*** Given data ***
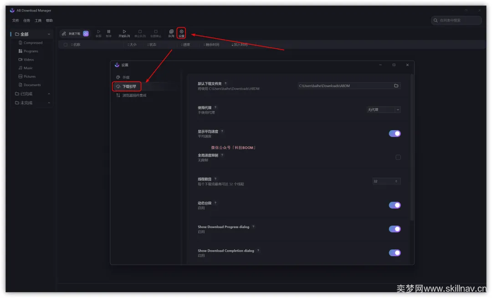Click the 队列 queue icon
The width and height of the screenshot is (492, 298).
[171, 33]
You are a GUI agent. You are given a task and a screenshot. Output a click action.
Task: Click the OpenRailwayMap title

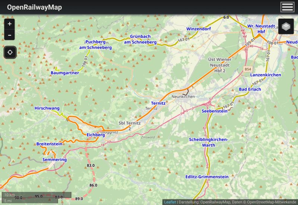[35, 7]
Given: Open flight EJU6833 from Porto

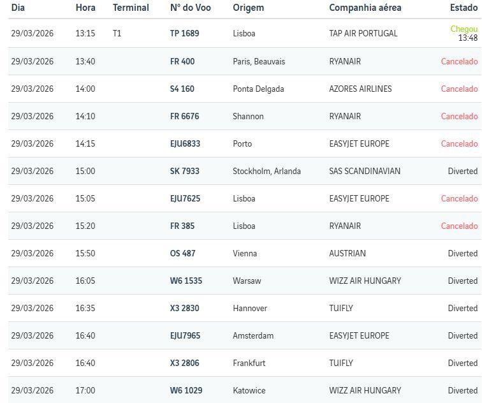Looking at the screenshot, I should [185, 144].
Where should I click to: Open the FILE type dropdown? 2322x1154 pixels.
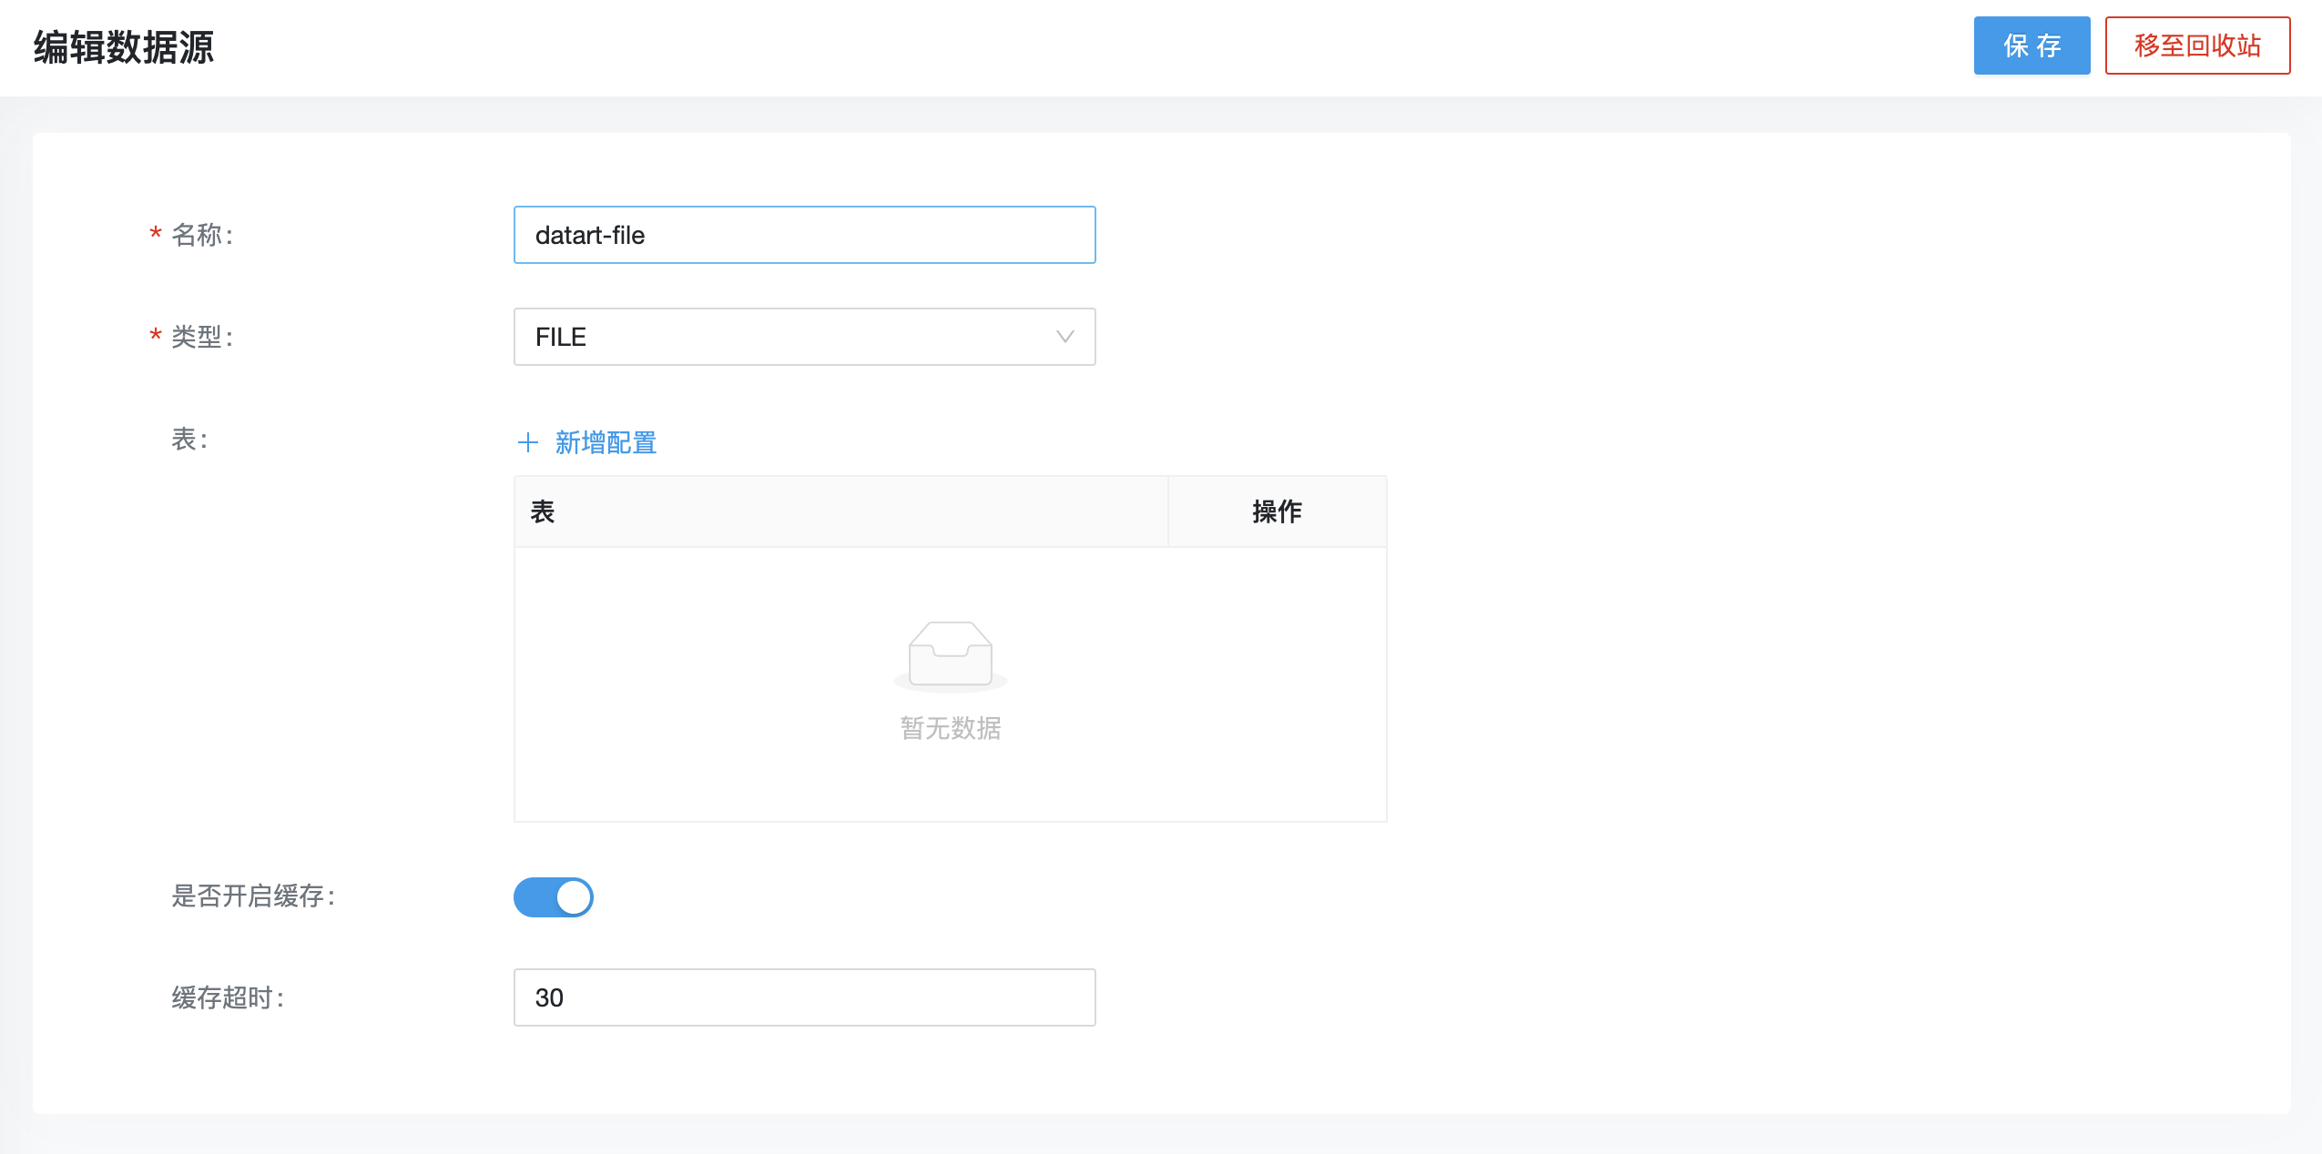point(805,337)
*** End of Given data ***
## Exercise description:
Beginning with the line containing "You are a GUI" and ending with the last line of the data above, repeat each line exactly. Include no pictures and no other lines.

## Answer to the exercise:
You are a GUI agent. You are given a task and a screenshot. Output a click action.
Task: Click the OpenRailwayMap title

[35, 7]
Given: Open flight EJU6833 from Porto

Looking at the screenshot, I should [185, 144].
Where should I click to: Open the FILE type dropdown? 2322x1154 pixels.
point(805,337)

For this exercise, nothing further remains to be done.